Nvidia Geforce MX 250 and darktable

Some things do not fit together here. The egg-laying, milk-bearing woolly sow has not found its way into the shop shelfs until today. So, we need plan B.

I’m just :thinking: out loud

  1. Keep this thiny laptop and/or get a used one for your parents to carry around.
  2. Get a desktop computer which fits your budget. The recently launched Ryzen CPUs seem to be interesting from budget/performance point of view. Linux support must be checked for the motherboards as they are quite new. Getting a desktop would also offer the possibility to add a GPU later. GPU wise I would not start below a GTX 1660 or the older GTX 1060. Especially, profiled denoise NLM tears down slower cards while editing.

btw. I would freak out on an Acer V3-372. 13" with darktable and RAW editing. :crazy_face:

1 Like

A laptop should not sear your jeans, burn your wrists or make you breakfast. That is why powerful GPUs aren’t found in thin and lights.

1 Like

Anna,

Please keep in mind that a better GPU is not all that is needed to make darktable work faster. The CPU is also important. See these clockings (where lower numbers = faster execution). The same benchmark has been used on all combinations:

Screenshot_20191106_202852

MfG,
Claes in Lund, Schweden

1 Like

With the caveat that I don’t use noise reduction often, I edit on a four year old i5 desktop and raw files from the d850 don’t seem that slow to edit to me. Sure, CPU only isn’t blazing fast, but it is way more than acceptable.

1 Like

Well I am a patient person. I think speed is not that bad if I have less than 10 instances. Also darktable 2.7/3 seems to be slower than darktable 2.6.
So if the Geforce MX 250 isonly 2-3 times faster than my current computer it’s ok for me, I’d count that as an improvement.
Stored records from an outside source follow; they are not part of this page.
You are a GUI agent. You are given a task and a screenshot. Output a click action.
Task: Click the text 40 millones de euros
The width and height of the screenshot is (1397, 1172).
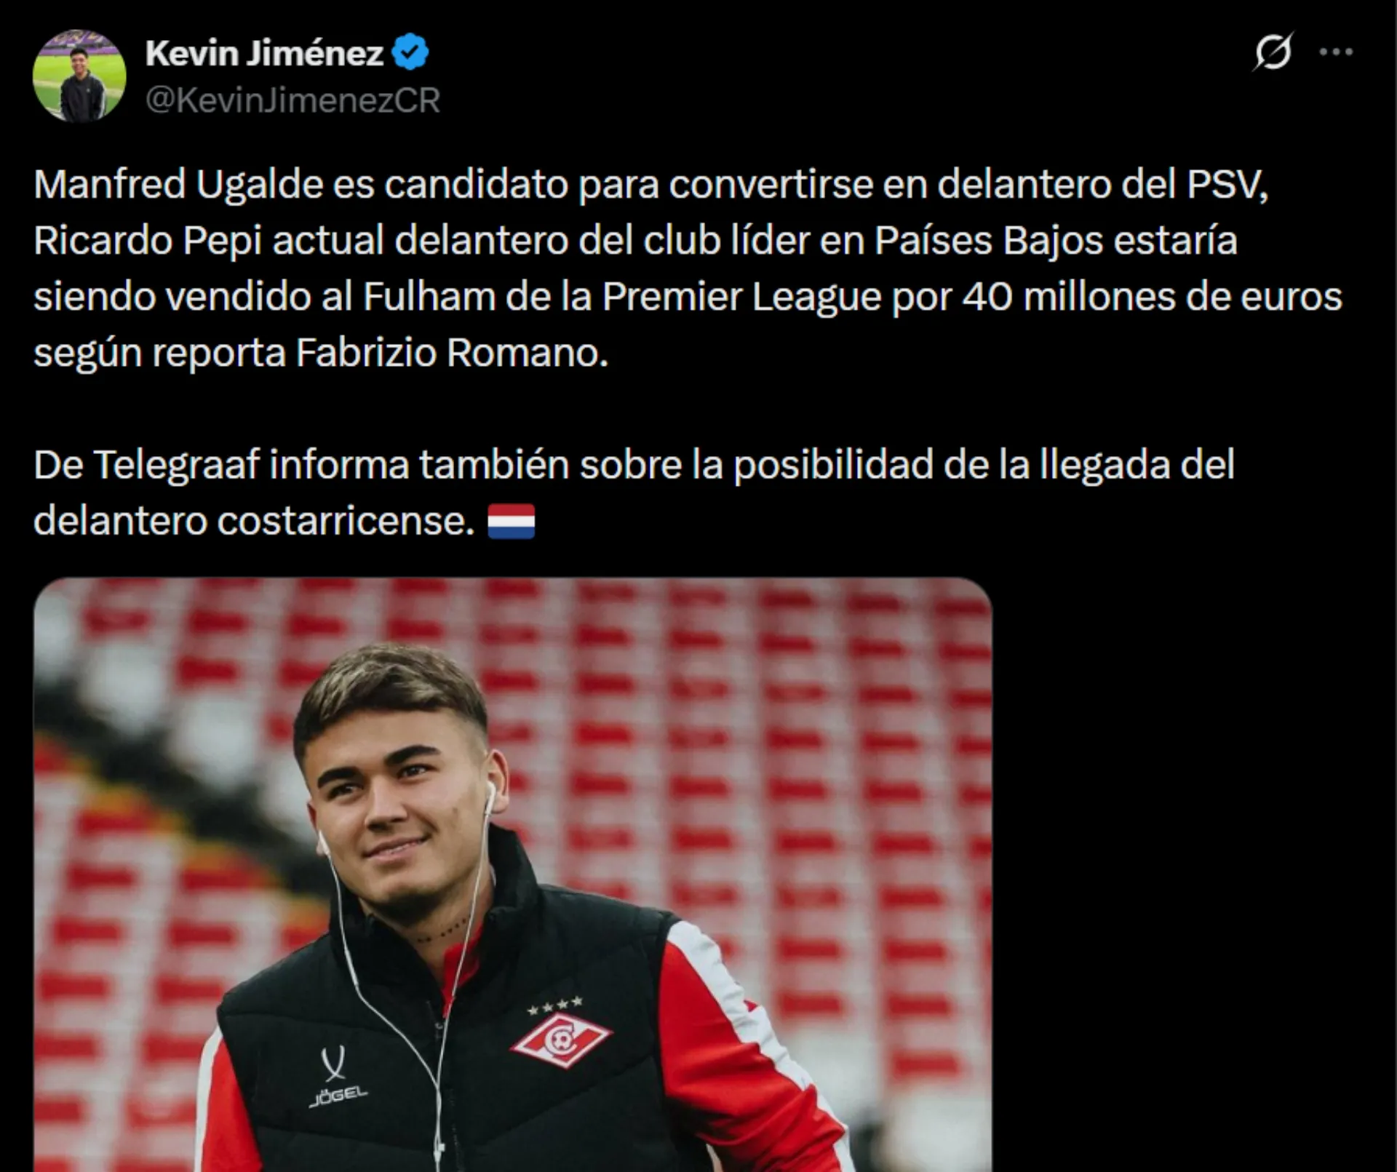point(1152,297)
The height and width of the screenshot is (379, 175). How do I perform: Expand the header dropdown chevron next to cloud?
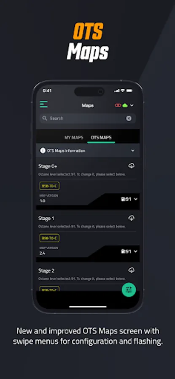pos(132,105)
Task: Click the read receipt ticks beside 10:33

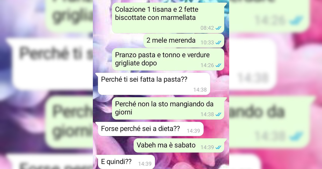Action: [218, 42]
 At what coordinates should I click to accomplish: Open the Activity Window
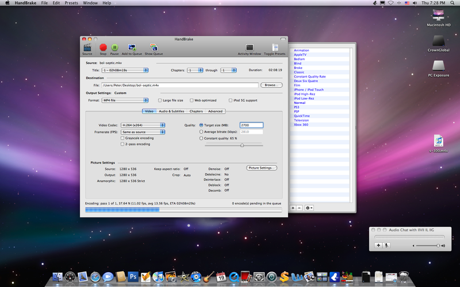point(249,48)
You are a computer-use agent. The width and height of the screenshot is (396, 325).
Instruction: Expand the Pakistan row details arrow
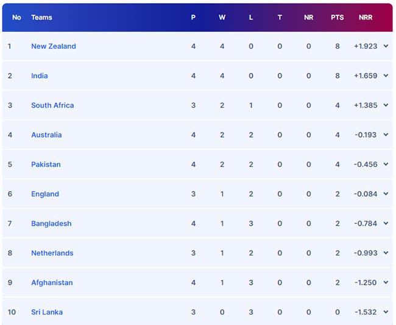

Here is an interesting comparison:
https://technical.city/en/video/HD-Graphics-520-vs-GeForce-MX250

MfG,
Claes in Lund, Schweden

3 Likes

Great, thanks a lot! How did you find this?

Moinchen!

Ho-hum. Would you believe skill??? :-))))

1 Like

I bought it. Performance seems to be much better but it is loud - fan is almost always on, and I feel on my legs that it is always warm. The old one’s fan was almost always off. And it is uglier.
Apparently I will need to install Debian testing, Buster does not boot.
But it is really slim and light.

@betazoid Probably, your laptop has dual graphic cards. If so, you should configure some of the alternatives to turn off the second card while not using it, so you can save energy and have a cooler and quieter system when not doing stuff that requires it.

1 Like

omg darktable is lightning fast with opencl

4 Likes

well the Nvidia driver brings a gui app with which you can select which GPU you want to use. Apparently it is easy

1 Like

Apparently the Nvidia card really needs a lot of battery power. When on, my battery is empty after a little more than one hour. When off, it lasts for at least 5 hours.

That why they invented Optimus architecture :wink:

1 Like

LOL stating the obvious?

1 Like

Has someone experience with installing the Nvidia driver on Debian testing (Bullseye)? So far I have failed because of unsolvable dependencies.

Hi Anna,

No, I have no experience in that particular GPU – but I have installed Nvidia drivers for other GFXs (and sometimes that is a tricky business, especially if the distro believes that nouveau is sufficient…)

Debian testing/Bullseye … isn’t that supplied with nvidia 430.64? According to https://www.geforce.com/drivers/results/153714 driver 430.64 ought to work!?!

Have fun!
Claes in Lund, Schweden

1 Like

Yes, but I could not install 430 because of those unsatisfied dependencies.

Did Bullseye tell you what was missing?